I DO NOT NEED A WHOLE PROGRAM WRITTEN FOR ME I WOULD JUST LIKE TO KNOW HOW TO START IT AND STUFF ESPECIALLY INPUTING THE FILES.
You will create a program that determines the language of a given input file based on the words in that file. The structure of the input files will be one word per line (all lowercase letters). You should read these words in one LETTER at a time.
Each input file will contain 100000 letters, and be in a different language.
The way you are able to tell the languages apart is as follows:
English: The top letter frequencies are e, i, and a respectively.
Danish: The top letter frequencies are e, r, and n respectively.
Italian: The letters j, x, y do not exist in Italian (other than proper nouns, which are not present in the input files).
Your program MUST include 5 functions in addition to your main() function:
A void function that will take an array of size 100000, where each element is a letter from the input file, and another array of size 26 (size of the alphabet), where each element is a number indicating the frequency of occurrence (how often the letter shows up in the first array). This function will be used to fill the second (occurrence) array. The occurrence should be a percentage. HINT: The following code will be helpful when trying to determine which array position in the second array to increment:
temp_char = a[i]; // array a is the array of size 100000, with all letters
b[temp_char - 'a']++; // b is the array of size 26
A void function that will initialize an array of characters of size 26 so that element 0 = ‘a’, and so on until element 25 = ‘z’. HINT: The following code will be helpful:
alpha[i] = (char)i+97; // where alpha is the array is of type char, i is the element
// this uses type-casting to a char; 97 is ASCII-decimal code for ‘a’
A void function that sorts two arrays in parallel, both of size 26. One array will have the occurrence of letters, the other will be the char array of the alphabet. You want to sort in decreasing order so that the highest frequency is the first element (in one array) and its corresponding letter is also the first element (in the other array).
A value-returning function that returns the percentage of occurrence of a specific letter that is passed into the function. You will use this function to determine if the occurrence of j, x, y is
Programming Project 5 1 CMPSC 201 - Spring 2013
zero. You may call it in other locations/situations if you wish.
A void function that takes in the occurrence array and the alphabet array and determines which language the file contains, based on the above assumptions of the languages.
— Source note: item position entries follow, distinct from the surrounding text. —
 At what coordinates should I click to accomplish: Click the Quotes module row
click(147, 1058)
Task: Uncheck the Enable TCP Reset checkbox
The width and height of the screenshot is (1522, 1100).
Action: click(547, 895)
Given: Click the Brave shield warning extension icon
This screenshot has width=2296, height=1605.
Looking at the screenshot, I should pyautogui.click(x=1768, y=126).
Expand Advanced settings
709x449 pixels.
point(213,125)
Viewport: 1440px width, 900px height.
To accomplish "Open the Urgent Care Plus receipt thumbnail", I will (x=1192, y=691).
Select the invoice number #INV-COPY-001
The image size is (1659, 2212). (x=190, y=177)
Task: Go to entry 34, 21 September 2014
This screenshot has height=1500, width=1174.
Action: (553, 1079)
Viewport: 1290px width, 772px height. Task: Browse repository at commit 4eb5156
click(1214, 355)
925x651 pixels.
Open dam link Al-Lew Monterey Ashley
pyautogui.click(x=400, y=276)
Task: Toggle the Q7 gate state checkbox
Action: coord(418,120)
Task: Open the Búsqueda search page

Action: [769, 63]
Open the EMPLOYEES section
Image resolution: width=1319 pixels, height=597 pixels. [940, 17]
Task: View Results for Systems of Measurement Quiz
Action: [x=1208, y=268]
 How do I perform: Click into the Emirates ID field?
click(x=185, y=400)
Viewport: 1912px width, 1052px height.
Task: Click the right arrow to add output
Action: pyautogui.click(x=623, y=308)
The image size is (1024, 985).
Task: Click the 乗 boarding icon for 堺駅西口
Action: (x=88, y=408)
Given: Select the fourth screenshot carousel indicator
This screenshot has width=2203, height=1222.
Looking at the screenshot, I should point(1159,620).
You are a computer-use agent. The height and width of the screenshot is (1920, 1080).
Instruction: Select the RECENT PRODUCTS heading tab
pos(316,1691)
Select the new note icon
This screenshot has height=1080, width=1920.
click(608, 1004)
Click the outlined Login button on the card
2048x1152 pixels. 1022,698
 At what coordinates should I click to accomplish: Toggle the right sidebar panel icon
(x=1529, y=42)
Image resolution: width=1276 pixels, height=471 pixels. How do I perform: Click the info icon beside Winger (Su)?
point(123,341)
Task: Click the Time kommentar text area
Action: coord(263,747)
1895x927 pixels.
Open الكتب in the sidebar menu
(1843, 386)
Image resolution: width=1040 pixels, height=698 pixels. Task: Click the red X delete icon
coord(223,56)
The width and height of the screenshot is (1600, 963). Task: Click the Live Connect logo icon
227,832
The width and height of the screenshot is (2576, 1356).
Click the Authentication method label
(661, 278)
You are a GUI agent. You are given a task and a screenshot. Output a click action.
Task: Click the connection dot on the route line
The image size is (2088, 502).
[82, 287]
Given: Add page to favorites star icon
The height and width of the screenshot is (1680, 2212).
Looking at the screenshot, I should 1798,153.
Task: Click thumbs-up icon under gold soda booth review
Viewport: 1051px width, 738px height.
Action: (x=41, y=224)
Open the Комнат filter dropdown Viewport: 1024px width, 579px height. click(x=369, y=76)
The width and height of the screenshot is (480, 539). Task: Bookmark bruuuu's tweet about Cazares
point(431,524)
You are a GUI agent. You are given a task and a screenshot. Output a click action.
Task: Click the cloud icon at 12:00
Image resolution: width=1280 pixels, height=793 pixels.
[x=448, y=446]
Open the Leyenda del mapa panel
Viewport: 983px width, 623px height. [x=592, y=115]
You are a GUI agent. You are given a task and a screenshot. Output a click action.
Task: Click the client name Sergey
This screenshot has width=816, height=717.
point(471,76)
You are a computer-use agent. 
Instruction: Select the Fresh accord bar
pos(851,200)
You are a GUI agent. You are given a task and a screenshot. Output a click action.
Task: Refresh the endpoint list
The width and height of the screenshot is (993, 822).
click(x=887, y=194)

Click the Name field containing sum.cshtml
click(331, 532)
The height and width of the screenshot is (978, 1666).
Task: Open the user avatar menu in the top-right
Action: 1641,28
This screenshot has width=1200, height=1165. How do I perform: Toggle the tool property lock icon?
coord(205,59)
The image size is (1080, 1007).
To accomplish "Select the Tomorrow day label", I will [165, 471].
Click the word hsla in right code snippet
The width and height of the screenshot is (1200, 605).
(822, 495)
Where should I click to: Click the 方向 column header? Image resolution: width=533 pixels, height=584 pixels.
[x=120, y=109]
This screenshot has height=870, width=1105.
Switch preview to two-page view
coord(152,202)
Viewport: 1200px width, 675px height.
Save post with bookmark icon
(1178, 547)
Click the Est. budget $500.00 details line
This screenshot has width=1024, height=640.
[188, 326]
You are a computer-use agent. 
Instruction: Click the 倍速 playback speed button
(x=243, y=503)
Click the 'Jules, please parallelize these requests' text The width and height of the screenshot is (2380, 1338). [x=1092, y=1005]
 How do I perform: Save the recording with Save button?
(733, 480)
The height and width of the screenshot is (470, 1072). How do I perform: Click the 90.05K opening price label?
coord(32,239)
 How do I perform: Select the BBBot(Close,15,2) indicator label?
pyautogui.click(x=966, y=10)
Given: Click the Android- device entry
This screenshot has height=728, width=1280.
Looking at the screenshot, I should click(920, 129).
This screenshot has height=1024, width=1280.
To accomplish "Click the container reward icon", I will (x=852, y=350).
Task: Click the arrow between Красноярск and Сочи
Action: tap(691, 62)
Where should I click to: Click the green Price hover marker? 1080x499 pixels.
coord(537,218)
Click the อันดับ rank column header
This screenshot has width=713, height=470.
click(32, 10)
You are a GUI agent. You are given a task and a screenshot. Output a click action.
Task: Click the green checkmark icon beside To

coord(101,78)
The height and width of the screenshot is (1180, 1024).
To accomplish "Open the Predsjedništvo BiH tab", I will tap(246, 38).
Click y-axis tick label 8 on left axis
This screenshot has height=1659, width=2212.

It will print out to standard output the language that was determined; if it cannot determine the input to be one of the above languages then it should just print out “the language cannot be determined”.
Your main function will open an input file and read the letters into an array. Call the functions above to first get the occurrence as a percent for each letter, and then determine the language used.
Also, include the following for testing:
An if block based on a boolean flag
If the bool is set to true it will print out the occurrence of each letter (sorted) using 2 columns: letters and frequency
If the bool is set to false, this printing will not happen
You will be setting the bool (manually, for each run).